The water in Lake Mead, a key reservoir on the Colorado River, has slowly been disappearing.
The surface elevation of Lake Mead along the Nevada-Arizona border dipped to 1,071.56 feet last month. That level was last hit in July 2016 and it’s the lowest level since Lake Mead was filled in the 1930s, according to the U.S. Bureau of Reclamation.
That’s a scary picture for multiple states that rely on Lake Mead — and the Colorado River system that it’s a part of — for water, including California.
“When you look at kind of an average over the last 10 years, the Colorado River provides about 25% of the water that’s used in Southern California,” says Deven Upadhyay, chief operating officer of the Metropolitan Water District.
The Metropolitan Water District, which is the largest treated drinking water provider in the U.S., provides water to about 19 million Southern Californians in six different counties, much of which is delivered by the Colorado River Aqueduct.

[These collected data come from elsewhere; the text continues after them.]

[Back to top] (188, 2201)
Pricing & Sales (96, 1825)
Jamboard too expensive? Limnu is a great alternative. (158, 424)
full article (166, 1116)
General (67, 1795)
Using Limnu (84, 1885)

Places like Las Vegas, Phoenix and Tucson also get water from the river. But soon, they may not be getting as much.
“We’re at the point where some serious decisions will likely have to be made,” said Doug Hendrix of the Bureau of Reclamation.
Hendrix said that in August, the record-low water levels in Lake Mead are expected to trigger the bureau’s first ever declaration of a Tier 1 water shortage on the system. That would mean cutbacks starting next year in the amount of Colorado River water sent to Nevada and Arizona — states that have already seen reductions in their share of the river’s water.
Mexico would also get less.
Thanks to senior water rights and other agreements, California’s share of water from the Colorado River won’t be cut just yet.
But if the trend continues, California could be next.